Re: Improve WALRead() to suck data directly from WAL buffers when possible

From: Andres Freund <andres(at)anarazel(dot)de>
To: Jeff Davis <pgsql(at)j-davis(dot)com>
Cc: Bharath Rupireddy <bharath(dot)rupireddyforpostgres(at)gmail(dot)com>, Dilip Kumar <dilipbalaut(at)gmail(dot)com>, Kyotaro Horiguchi <horikyota(dot)ntt(at)gmail(dot)com>, pgsql-hackers(at)lists(dot)postgresql(dot)org
Subject: Re: Improve WALRead() to suck data directly from WAL buffers when possible
Date: 2023-10-11 22:43:53
Message-ID: 20231011224353.cl7c2s222dw3de4j@awork3.anarazel.de
Views: Raw Message | Whole Thread | Download mbox | Resend email
Thread:
Lists: pgsql-hackers

Hi,

On 2023-10-03 16:05:32 -0700, Jeff Davis wrote:
> On Sat, 2023-01-14 at 12:34 -0800, Andres Freund wrote:
> > One benefit would be that it'd make it more realistic to use direct
> > IO for WAL
> > - for which I have seen significant performance benefits. But when we
> > afterwards have to re-read it from disk to replicate, it's less
> > clearly a win.
>
> Does this patch still look like a good fit for your (or someone else's)
> plans for direct IO here? If so, would committing this soon make it
> easier to make progress on that, or should we wait until it's actually
> needed?

I think it'd be quite useful to have. Even with the code as of 16, I see
better performance in some workloads with debug_io_direct=wal,
wal_sync_method=open_datasync compared to any other configuration. Except of
course that it makes walsenders more problematic, as they suddenly require
read IO. Thus having support for walsenders to send directly from wal buffers
would be beneficial, even without further AIO infrastructure.
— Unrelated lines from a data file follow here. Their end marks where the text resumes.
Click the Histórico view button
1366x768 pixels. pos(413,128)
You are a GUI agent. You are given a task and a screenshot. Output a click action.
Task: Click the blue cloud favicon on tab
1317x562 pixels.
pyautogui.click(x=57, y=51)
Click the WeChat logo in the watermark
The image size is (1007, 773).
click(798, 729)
I also think there are other quite desirable features that are made easier by
this patch. One of the primary problems with using synchronous replication is
the latency increase, obviously. We can't send out WAL before it has locally
been wirten out and flushed to disk. For some workloads, we could
substantially lower synchronous commit latency if we were able to send WAL to
remote nodes *before* WAL has been made durable locally, even if the receiving
systems wouldn't be allowed to write that data to disk yet: It takes less time
to send just "write LSN: %X/%X, flush LSNL: %X/%X" than also having to send
all the not-yet-durable WAL.

In many OLTP workloads there won't be WAL flushes between generating WAL for
DML and commit, which means that the amount of WAL that needs to be sent out
at commit can be of nontrivial size.

E.g. for pgbench, normally a transaction is about ~550 bytes (fitting in a
single tcp/ip packet), but a pgbench transaction that needs to emit FPIs for
everything is a lot larger: ~45kB (not fitting in a single packet). Obviously
many real world workloads OLTP workloads actually do more writes than
pgbench. Making the commit latency of the latter be closer to the commit
latency of the former when using syncrep would obviously be great.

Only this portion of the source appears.